Cases were obtained from the hospital for children in Hebei province, and physicians diagnosed according to ADHD criteria in the diagnostic and statistical manual of mental disorders, aged 6.5 years, and were of the hyperactive-impulsive type, excluding schizophrenia, affective disorders, epilepsy, and other organic diseases. It also has chronic constipation and abdominal discomfort.
The treatment mode adopts oral probiotic freeze-dried powder for treatment, and the dosage is as follows: 2 times a day, 600 hundred million CFU each time. Taken with warm water after breakfast and supper. Treatment was continued for 12 weeks. Evaluation was performed using the Conners parental questionnaire, including behavioral, somatic, anxiety, learning, hyperactivity, and other indicators. The results showed that the children had decreased impulsive, anxious and hyperkinetic scores, improved defecation function, changed from once every 3-4 days to 1-2 times a day, sometimes 2-3 days with 1 defecation, increased stool volume and gradually disappeared abdominal distension and pain. The overall spirit improvement is obvious. The parent is satisfied with the result.
TABLE 7 Conners parental questionnaire results before and after treatment
|
Behavior
|
Study of
|
Heart body
|
Impulse
|
Anxiety disorder
|
Multiple action
|
Before treatment
|
1.6
|
2.1
|
0.35
|
1.34
|
0.52
|
1.38
|
After treatment
|
1.2
|
1.8
|
0.29
|
1.32
|
0.35
|
1.23 |
The preferred embodiments of the present disclosure are described in detail with reference to the accompanying drawings, however, the present disclosure is not limited to the specific details of the above embodiments, and various simple modifications may be made to the technical solution of the present disclosure within the technical idea of the present disclosure, and these simple modifications all belong to the protection scope of the present disclosure.

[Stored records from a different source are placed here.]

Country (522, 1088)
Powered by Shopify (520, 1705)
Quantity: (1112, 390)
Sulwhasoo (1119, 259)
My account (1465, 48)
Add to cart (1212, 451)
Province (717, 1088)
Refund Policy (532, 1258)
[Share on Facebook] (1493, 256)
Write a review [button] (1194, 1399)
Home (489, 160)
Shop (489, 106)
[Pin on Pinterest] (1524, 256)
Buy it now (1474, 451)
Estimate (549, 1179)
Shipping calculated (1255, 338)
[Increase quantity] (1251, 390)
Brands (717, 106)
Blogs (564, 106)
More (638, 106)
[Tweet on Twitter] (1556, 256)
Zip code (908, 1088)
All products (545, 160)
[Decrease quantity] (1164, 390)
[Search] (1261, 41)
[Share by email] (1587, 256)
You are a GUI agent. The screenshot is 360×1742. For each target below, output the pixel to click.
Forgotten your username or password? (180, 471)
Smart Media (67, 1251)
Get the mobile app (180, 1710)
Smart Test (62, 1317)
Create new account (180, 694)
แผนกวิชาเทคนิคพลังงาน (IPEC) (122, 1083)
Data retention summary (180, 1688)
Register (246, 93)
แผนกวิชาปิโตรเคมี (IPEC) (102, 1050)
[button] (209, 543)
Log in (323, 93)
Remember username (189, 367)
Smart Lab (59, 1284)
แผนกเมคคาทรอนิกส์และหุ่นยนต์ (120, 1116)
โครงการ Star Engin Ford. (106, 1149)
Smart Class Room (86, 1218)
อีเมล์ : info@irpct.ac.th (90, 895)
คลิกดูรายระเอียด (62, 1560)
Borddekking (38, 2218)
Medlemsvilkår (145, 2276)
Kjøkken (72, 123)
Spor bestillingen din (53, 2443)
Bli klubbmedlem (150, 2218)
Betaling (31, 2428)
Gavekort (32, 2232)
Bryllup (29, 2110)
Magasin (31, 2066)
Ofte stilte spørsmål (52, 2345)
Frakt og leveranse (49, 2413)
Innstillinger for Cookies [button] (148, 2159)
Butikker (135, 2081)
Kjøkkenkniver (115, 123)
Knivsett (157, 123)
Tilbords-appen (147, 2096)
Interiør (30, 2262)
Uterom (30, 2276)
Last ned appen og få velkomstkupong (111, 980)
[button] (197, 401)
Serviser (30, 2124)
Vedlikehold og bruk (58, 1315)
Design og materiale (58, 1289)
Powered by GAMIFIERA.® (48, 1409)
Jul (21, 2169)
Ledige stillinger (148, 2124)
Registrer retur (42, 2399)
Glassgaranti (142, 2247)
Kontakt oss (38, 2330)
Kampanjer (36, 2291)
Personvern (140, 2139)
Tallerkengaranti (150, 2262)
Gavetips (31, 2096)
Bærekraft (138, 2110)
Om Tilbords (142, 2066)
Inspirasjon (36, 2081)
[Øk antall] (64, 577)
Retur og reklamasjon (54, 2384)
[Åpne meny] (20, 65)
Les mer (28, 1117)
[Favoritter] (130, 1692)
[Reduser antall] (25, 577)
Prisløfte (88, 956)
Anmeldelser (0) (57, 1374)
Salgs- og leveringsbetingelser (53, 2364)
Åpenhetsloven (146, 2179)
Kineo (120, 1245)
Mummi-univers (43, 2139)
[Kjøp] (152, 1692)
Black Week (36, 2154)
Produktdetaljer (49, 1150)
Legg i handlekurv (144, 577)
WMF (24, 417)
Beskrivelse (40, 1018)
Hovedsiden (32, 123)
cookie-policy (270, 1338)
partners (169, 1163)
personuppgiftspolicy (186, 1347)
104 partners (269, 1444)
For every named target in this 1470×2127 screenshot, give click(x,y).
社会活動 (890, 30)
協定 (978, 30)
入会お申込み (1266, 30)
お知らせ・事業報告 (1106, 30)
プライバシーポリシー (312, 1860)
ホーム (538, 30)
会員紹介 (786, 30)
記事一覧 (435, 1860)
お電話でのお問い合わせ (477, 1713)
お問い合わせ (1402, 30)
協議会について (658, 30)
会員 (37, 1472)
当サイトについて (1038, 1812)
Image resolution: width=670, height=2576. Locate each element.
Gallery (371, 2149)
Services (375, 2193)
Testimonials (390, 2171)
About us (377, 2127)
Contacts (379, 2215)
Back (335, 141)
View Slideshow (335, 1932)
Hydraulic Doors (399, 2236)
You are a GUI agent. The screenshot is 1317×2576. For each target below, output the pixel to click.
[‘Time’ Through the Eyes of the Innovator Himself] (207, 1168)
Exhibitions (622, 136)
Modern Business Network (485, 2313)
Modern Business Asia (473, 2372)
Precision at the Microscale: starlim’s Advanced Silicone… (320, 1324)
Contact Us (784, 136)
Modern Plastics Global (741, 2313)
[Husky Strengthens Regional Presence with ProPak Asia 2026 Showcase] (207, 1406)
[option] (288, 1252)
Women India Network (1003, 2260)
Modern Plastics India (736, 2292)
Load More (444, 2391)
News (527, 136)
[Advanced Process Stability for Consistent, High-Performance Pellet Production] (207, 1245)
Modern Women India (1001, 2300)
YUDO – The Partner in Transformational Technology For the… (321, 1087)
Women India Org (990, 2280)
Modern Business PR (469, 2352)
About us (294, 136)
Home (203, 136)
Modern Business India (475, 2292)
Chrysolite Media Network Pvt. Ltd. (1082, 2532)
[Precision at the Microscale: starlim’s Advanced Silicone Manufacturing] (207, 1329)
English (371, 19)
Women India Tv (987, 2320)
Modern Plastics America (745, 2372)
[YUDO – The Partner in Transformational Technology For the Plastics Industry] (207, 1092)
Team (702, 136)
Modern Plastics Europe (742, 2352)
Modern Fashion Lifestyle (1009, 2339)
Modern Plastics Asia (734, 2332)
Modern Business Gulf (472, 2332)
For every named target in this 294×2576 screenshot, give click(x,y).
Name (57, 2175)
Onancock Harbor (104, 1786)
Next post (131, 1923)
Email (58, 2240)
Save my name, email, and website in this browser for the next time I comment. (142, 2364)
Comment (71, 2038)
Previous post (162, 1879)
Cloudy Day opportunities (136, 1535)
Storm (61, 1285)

It should be noted that, in the foregoing embodiments, various features described in the above embodiments may be combined in any suitable manner, and in order to avoid unnecessary repetition, various combinations that are possible in the present disclosure are not described again.
In addition, any combination of various embodiments of the present disclosure may be made, and the same should be considered as the disclosure of the present disclosure, as long as it does not depart from the spirit of the present disclosure.